En focalisant ainsi sur tel ou tel drame — souvent réel, terrible, insoutenable — rend-on le reste, le quotidien, encore plus insignifiant ? Faut-il donc l’actualité pour ne pas mourir d’ennui ?

Peut-être est-ce cela, son vrai moteur : conjurer l’ennui.

Mais si l’on ne sait plus s’ennuyer, alors plus rien ne tient. Nous devenons esclaves. Drogués. À la dose d’images, de tweets, d’alertes.

Il faudrait des écoles d’ennui. Le réhabiliter. En faire un rite. Une discipline. Un art. Une prière.

Et l’actualité reprendrait sa vraie place : celle d’un bruit. D’une branche qui craque. D’une pluie sur le toit. Du rire d’un merle. D’un souffle sans cible.

Se former à l’ennui pour être réformé par lui. Apprendre à durer dans le changement. À tenir.

Illustration : Derrière les poubelles, l’apparition de la Vierge. (Croatie, août 2023.)

sous-conversation

… encore un… encore un autre… toujours plus… mais où vont-ils tous ?… les drames… les morts… le sang… il sèche… déjà remplacé…

mais moi… moi je veux pas… pas encore… pas ce bruit… pas cette violence…

et si c’était ça… juste ça… la peur de s’ennuyer… la panique… le vide… alors on saute… sur n’importe quoi…

l’ennui… oui… l’ennui… et si c’était là… la clé… l’ennui comme ancrage… comme silence…

écouter… vraiment… la branche… le merle… le vent…

et là… oui… là peut-être… derrière les poubelles… quelque chose… quelque chose d’autre… de plus vaste… de plus calme…

note de travail

Il s’attaque ici à un symptôme majeur de notre époque : l’épuisement de l’attention. Non par fatigue, mais par saturation. Trop de faits. Trop de drames. Trop de vitesse.

Il nomme cela un viol. Le mot est fort.

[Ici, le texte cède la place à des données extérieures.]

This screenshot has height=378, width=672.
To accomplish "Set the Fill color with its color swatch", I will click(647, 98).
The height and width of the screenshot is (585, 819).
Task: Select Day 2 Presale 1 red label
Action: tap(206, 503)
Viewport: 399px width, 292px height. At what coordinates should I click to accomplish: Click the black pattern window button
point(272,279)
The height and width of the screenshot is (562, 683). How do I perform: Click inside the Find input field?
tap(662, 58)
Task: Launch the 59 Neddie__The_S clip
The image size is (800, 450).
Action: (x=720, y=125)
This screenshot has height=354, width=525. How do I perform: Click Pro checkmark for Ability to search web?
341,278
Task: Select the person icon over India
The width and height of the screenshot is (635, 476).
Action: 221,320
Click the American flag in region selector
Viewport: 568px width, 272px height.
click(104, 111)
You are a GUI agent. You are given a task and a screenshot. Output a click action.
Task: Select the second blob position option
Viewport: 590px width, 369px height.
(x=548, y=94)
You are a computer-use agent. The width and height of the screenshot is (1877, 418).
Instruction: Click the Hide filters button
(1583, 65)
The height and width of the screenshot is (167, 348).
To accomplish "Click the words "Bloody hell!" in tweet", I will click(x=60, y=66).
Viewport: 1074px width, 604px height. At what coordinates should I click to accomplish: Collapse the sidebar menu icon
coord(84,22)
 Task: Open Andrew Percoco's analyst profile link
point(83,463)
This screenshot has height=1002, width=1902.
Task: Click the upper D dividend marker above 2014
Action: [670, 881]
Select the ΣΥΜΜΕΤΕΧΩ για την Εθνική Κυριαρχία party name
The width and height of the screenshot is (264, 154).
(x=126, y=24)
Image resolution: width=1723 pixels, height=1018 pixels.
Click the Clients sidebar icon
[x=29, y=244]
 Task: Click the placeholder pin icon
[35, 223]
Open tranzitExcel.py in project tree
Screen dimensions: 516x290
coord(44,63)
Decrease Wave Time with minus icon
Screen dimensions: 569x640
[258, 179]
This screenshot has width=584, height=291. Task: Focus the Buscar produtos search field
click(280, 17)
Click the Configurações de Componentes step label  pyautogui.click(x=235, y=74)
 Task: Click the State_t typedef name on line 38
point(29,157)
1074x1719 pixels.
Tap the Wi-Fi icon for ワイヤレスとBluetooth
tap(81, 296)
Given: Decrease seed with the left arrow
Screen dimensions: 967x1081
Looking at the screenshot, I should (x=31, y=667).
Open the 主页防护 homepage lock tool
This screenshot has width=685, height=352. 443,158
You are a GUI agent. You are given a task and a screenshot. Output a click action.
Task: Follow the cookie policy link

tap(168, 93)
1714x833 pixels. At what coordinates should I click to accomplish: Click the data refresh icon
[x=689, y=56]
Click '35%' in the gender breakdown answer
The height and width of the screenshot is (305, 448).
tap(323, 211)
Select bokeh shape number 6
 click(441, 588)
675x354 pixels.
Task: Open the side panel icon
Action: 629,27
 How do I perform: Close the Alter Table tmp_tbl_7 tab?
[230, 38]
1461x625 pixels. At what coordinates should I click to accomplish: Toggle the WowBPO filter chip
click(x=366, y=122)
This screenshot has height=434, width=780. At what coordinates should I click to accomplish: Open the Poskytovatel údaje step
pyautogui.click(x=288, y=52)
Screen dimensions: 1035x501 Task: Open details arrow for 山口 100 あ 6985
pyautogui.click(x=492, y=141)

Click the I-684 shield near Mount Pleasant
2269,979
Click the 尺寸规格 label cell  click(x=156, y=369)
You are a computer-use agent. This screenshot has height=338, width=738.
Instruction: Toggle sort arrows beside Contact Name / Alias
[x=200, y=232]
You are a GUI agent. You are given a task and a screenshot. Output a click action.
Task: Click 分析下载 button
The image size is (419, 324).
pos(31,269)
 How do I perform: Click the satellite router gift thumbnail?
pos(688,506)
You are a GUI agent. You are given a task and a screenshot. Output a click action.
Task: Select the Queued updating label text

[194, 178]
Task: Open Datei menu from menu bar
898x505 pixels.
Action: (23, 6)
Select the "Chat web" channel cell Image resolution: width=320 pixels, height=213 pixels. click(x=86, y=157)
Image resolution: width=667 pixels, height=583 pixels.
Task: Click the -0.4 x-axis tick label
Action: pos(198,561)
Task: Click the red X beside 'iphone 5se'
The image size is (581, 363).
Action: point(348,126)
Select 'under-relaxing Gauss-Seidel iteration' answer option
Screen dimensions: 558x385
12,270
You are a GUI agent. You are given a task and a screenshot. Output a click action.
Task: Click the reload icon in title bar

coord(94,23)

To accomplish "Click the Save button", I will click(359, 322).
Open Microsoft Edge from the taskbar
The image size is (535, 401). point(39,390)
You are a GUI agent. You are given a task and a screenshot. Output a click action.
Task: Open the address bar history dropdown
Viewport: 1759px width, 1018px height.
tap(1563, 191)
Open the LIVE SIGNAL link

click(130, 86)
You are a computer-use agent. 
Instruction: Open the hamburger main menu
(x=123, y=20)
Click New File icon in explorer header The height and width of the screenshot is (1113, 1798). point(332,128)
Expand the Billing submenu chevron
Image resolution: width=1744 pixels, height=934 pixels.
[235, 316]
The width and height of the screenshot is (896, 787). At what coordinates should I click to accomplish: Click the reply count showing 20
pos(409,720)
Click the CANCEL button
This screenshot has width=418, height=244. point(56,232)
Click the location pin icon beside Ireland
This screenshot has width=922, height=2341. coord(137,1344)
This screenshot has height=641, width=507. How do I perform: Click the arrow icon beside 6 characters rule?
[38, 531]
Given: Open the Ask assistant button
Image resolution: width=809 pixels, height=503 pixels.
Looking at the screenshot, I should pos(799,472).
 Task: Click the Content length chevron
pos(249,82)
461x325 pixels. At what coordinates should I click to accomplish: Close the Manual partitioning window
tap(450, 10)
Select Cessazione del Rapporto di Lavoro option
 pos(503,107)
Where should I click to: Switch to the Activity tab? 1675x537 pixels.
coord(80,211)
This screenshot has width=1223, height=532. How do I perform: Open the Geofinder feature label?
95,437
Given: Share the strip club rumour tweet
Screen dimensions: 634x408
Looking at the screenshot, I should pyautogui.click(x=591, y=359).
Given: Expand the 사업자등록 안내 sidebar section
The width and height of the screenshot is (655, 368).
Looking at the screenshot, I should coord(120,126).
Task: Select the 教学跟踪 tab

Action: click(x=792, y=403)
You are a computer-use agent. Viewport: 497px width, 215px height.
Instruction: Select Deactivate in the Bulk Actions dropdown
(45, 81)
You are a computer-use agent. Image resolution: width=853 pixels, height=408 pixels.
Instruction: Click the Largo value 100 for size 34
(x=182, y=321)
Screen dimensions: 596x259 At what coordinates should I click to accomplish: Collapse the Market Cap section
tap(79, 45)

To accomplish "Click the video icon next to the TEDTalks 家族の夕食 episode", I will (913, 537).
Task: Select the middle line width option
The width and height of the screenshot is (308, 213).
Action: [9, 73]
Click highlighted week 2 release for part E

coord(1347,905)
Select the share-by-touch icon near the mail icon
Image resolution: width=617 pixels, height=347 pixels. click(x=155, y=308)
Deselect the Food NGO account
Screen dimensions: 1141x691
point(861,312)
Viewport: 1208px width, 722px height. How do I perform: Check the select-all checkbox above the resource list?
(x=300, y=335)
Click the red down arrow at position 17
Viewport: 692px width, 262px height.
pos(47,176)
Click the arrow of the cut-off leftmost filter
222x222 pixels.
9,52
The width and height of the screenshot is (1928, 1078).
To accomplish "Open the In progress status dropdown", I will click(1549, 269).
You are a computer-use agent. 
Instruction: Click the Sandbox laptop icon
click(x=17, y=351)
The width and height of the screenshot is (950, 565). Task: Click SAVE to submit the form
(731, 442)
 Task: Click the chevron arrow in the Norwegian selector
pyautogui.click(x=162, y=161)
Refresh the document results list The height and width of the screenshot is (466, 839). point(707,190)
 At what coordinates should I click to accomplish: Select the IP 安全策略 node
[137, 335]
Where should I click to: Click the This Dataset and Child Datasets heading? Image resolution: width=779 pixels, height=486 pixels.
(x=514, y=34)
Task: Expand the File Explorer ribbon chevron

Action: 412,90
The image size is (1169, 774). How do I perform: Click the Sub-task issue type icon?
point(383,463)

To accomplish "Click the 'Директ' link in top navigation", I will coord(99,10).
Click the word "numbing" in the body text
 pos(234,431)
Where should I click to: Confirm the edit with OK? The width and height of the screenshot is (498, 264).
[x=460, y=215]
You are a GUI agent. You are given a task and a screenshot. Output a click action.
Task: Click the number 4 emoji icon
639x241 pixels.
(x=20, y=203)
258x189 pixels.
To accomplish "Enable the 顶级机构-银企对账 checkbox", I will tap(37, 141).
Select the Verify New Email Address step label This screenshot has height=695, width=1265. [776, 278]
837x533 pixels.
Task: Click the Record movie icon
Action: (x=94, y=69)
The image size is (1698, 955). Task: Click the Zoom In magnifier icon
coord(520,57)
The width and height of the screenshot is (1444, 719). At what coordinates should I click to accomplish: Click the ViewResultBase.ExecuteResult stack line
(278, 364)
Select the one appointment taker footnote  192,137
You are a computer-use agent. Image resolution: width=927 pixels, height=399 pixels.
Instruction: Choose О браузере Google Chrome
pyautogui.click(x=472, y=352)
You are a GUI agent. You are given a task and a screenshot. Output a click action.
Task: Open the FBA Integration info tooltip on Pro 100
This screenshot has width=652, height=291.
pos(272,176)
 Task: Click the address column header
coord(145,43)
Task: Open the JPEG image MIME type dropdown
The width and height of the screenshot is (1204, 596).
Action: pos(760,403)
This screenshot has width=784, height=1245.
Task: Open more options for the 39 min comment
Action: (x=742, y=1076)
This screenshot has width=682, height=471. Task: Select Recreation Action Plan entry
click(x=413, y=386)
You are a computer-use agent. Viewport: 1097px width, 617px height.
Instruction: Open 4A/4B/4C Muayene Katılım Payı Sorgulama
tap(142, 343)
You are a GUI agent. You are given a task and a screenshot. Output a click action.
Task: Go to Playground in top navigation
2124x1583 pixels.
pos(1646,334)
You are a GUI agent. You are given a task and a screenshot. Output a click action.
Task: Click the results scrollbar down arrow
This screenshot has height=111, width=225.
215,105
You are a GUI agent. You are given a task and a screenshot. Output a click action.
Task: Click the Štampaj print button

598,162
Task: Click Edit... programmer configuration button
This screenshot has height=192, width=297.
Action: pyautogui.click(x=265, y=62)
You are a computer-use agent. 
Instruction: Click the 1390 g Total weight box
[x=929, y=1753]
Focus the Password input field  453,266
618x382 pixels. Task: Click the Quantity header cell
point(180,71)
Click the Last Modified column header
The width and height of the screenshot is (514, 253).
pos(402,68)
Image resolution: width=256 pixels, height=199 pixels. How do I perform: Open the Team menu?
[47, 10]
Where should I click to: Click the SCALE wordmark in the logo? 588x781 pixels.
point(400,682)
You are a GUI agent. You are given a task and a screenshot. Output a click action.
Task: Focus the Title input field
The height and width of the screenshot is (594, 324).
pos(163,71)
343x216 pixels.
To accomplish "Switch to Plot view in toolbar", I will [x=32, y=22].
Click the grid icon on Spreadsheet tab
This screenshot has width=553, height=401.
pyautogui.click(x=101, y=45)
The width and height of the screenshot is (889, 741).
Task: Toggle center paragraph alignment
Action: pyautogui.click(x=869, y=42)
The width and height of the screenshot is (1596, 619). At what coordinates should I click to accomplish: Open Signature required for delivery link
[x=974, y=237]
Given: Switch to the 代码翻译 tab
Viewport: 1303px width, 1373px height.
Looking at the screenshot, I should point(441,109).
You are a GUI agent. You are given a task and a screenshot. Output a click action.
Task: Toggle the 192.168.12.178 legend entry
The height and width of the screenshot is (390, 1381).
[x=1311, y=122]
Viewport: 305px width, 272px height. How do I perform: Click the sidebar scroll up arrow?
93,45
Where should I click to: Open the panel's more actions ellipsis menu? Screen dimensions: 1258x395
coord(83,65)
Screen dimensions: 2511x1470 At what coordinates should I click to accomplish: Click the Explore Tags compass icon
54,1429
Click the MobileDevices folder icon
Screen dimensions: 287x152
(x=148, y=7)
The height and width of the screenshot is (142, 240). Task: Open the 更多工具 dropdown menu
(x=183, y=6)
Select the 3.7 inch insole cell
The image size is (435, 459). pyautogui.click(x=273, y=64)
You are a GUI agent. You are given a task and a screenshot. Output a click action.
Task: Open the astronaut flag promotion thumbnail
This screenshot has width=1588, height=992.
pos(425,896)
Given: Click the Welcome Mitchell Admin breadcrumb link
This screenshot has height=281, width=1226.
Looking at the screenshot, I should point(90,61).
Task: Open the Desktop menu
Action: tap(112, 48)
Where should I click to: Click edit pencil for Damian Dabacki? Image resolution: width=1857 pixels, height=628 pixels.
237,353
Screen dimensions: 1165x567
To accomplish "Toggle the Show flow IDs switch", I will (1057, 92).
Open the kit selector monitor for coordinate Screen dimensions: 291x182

Il dit la violence invisible de la répétition, du remplissage. Il dit aussi la dépossession. Le sujet n’est plus sujet : il est occupé. Colonisé par le flux.

Puis il propose un retournement : faire l’éloge de l’ennui. C’est audacieux. Contre-culturel. L’ennui comme antidote. L’ennui comme forme d’attention lente. Il ose même le mot : prière.

Il me touche profondément là où il évoque ces petits signes du monde — branche, pluie, merle. Il recentre l’écoute. Il nous redonne une oreille.

Et la fin — cette Vierge surgie derrière les poubelles — est une trouvaille. Elle ne juge pas. Elle apparaît. Comme un miracle discret. Elle dit : l’inattendu est là, dans le rebut, dans l’écart.

Ce texte ne nous exhorte pas à fuir l’actualité. Il nous rappelle juste ceci : notre regard est précieux. Il mérite mieux que l’urgence.